Katherine Parsons

1859-16th October 1933

Engineer and co-founder and second president of the Women's Engineering Society

The Hon. Lady Katharine Parsons (nee Bethell) was born in 1859, at Rise Park in the East Riding of Yorkshire, the twelfth child of William Froggatt Bethell and Maria Elizabeth Beckett. She married the Hon. Charles Parsons in 1883 and they had two children Algernon George and Rachel Mary.  

On her marriage Lady Parsons became fascinated by her new husbands’ engineering works at Heaton. Throughout their long marriage Katharine worked closely with Charles on both commercial and domestic engineering projects, especially during the development of the Parsons Steam Turbine which is still in use today and allows large scale electricity generation at low cost 

During the first world war Lady Parsons was closely involved in the recruitment, training and welfare of thousands of female engineers in Tyneside's armaments factories. In 1919 she was made the first Honorary Fellow of the North-East Coast Institution of Engineers and Shipbuilders for her contribution.  
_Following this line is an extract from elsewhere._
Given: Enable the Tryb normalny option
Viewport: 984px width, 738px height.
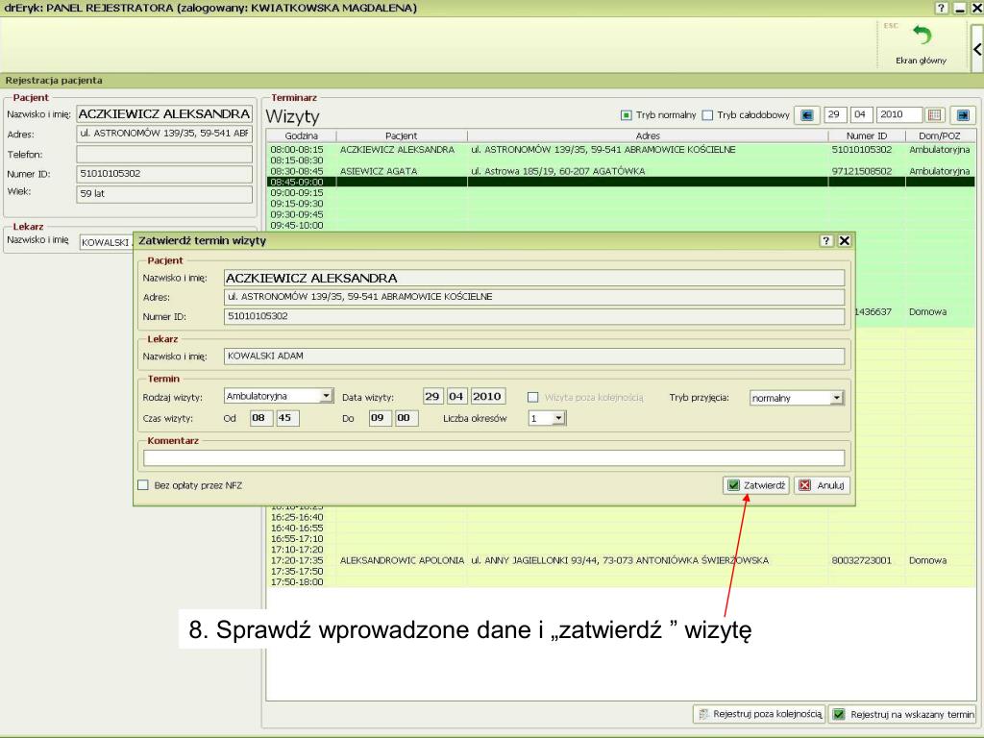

Having been instrumental in deploying this highly effective female workforce, Lady Parsons was robustly critical of the subsequent removal of many of those women from their posts due to the Restoration of Pre-War Practices Act 1919 which gave the positions back to returning soldiers.   

Her widely publicised speech delivered on July 9, 1919 heavily criticised the way that women had been required to produce the 'implements of war and destruction' but then were denied 'the privilege of fashioning the munitions of peace. 

Lady Parsons launched the Womens Engineering Society (WES), in collaboration with her daughter Rachel and five other ladies, to protect women's position in the field of Engineering, and enable them to communicate, and share opportunities for training and employment. 

The WES continues to foster women’s careers in engineering technology and science today.  

Lady Parsons served as a magistrate from 1921, and was admitted to the freedom of the Worshipful Company of Shipwrights and given freedom of the City of London for her public achievements.  

She died in 1933 after a long battle with cancer.